Helen and Considine at the Snows’ first house in Beijing in 1978. [Photo provided by Tim Considine]

"She was extremely thin and weak. I asked her to rest, but she insisted that I turn on the recorder. When she was young, Helen dreamed of writing a great American story. All she did was to turn herself into one."

Helen Foster Snow died on January 11, 1997. In China, memorial services were held in Xi'an and Beijing. And since the land was frozen at the time, the coffin was laid into the ground on May 3 – 60 years to the day that Helen had first met Mao in Yan'an.

A week before her death, Sharon, who has taught China-US relations at Shaanxi Normal University since 1981 and has been a long-time trustee of the China Institute in New York, went to see her in the nursing home.

"She said to me, 'Sharon, I want to write some letters, and I want you to write them down and send them out for me'," Crain said. "For the 20 years that I knew her, Helen was not a person who would say thank you.
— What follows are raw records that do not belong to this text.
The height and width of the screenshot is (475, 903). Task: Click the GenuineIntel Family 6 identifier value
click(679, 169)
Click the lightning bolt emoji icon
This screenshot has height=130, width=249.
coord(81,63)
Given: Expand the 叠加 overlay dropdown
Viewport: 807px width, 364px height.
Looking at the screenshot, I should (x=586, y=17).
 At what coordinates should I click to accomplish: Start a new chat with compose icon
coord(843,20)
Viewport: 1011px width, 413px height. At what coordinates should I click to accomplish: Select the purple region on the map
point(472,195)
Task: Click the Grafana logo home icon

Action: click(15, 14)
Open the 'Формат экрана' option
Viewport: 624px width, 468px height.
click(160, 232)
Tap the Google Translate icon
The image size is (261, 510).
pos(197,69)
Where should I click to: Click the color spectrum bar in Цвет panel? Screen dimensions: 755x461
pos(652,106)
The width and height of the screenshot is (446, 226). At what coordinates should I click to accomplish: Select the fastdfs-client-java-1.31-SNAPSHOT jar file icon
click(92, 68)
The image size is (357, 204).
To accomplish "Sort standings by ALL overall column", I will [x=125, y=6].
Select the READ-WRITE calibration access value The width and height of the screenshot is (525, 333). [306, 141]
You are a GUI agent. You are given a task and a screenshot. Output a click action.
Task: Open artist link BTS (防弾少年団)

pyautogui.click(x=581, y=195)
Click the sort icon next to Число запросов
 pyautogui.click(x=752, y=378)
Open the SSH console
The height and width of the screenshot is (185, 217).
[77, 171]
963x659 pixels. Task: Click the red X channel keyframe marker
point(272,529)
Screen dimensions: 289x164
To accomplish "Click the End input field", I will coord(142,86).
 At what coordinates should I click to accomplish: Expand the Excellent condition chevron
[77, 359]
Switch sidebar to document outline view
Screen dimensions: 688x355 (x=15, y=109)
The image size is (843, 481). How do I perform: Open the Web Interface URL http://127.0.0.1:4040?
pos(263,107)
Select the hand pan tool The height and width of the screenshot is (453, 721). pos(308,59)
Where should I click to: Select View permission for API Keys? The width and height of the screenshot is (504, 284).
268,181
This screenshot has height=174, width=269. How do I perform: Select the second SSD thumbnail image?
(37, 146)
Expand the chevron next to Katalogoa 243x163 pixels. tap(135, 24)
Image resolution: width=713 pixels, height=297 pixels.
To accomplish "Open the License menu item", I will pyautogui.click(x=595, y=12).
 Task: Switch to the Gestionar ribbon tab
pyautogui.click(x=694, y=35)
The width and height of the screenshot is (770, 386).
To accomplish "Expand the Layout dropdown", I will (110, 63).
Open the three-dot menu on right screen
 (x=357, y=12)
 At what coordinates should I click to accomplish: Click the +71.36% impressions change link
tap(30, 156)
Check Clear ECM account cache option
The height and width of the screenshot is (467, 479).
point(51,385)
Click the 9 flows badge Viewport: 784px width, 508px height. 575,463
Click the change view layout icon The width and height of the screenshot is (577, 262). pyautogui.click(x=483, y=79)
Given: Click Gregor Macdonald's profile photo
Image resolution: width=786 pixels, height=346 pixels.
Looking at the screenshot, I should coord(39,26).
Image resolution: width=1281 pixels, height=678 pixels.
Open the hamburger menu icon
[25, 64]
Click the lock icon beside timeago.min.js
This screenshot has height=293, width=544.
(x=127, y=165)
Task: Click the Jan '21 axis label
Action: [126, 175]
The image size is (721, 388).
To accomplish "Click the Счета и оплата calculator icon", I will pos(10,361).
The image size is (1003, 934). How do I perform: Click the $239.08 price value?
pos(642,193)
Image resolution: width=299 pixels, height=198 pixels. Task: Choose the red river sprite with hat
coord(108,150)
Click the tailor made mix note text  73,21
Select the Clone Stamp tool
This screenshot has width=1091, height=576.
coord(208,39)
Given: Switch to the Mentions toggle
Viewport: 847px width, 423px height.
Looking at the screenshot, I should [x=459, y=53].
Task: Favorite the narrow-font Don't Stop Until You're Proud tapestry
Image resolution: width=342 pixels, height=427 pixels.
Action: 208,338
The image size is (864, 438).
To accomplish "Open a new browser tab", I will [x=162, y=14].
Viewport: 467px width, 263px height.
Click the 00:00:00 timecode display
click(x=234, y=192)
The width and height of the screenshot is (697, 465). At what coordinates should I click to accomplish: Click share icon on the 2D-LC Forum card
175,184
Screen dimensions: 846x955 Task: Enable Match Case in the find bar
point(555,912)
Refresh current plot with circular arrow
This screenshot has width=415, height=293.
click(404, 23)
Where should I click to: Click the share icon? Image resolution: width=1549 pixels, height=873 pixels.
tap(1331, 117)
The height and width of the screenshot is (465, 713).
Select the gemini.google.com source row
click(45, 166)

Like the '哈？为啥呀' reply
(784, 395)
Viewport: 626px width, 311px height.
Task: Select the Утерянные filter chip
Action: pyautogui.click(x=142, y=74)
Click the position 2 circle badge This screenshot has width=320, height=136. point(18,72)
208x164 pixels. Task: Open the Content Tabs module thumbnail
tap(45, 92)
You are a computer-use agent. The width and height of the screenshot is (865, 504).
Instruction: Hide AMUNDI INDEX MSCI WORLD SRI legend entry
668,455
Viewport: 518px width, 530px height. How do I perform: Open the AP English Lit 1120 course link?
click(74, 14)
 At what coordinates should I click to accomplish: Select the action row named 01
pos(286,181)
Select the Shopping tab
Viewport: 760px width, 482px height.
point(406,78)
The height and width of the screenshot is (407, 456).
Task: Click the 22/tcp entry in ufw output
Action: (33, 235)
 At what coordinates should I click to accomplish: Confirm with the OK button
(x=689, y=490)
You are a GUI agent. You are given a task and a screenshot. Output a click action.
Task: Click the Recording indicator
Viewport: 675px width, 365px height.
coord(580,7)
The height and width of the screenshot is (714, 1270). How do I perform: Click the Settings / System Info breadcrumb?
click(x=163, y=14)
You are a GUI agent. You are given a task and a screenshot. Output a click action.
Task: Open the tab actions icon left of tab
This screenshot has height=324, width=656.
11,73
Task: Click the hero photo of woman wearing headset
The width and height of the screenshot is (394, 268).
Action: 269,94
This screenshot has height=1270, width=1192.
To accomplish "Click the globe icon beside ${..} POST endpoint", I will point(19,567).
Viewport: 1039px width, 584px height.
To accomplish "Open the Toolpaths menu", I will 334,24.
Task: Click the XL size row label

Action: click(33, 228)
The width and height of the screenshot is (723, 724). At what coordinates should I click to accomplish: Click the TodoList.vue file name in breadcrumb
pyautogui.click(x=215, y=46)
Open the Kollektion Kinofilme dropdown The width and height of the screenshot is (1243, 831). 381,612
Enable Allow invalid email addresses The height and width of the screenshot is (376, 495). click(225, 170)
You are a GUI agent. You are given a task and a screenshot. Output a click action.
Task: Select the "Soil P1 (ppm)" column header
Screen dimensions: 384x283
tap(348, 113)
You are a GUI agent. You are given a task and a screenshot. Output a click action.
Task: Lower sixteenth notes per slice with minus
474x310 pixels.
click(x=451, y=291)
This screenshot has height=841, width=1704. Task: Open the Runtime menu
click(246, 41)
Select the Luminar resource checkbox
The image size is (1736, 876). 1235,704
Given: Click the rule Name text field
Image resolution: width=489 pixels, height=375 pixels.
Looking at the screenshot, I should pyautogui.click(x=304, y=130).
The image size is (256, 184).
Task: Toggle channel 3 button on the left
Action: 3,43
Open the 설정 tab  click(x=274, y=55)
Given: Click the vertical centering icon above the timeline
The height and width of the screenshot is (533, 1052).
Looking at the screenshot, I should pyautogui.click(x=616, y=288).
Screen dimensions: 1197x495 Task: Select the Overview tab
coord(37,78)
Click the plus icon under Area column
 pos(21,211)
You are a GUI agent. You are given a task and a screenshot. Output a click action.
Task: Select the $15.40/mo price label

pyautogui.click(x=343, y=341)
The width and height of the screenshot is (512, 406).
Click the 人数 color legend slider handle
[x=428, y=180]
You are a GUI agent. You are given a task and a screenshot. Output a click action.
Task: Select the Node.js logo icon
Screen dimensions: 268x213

You just did things because you loved her. You did things because they were important.

"But then she started to dictate two letters, one for Huang Hua and one for An Wei, to say thank you."

On one of those occasions the three were together, Helen took An and Crain to a cemetery in North Madison.

"This is where I'm going to rest forever," Helen said.

"If I were to come here to see you one day, what would you like me to bring?" An asked her.

Without hesitation, Helen replied: "A yellow rose and a piece of good news from China."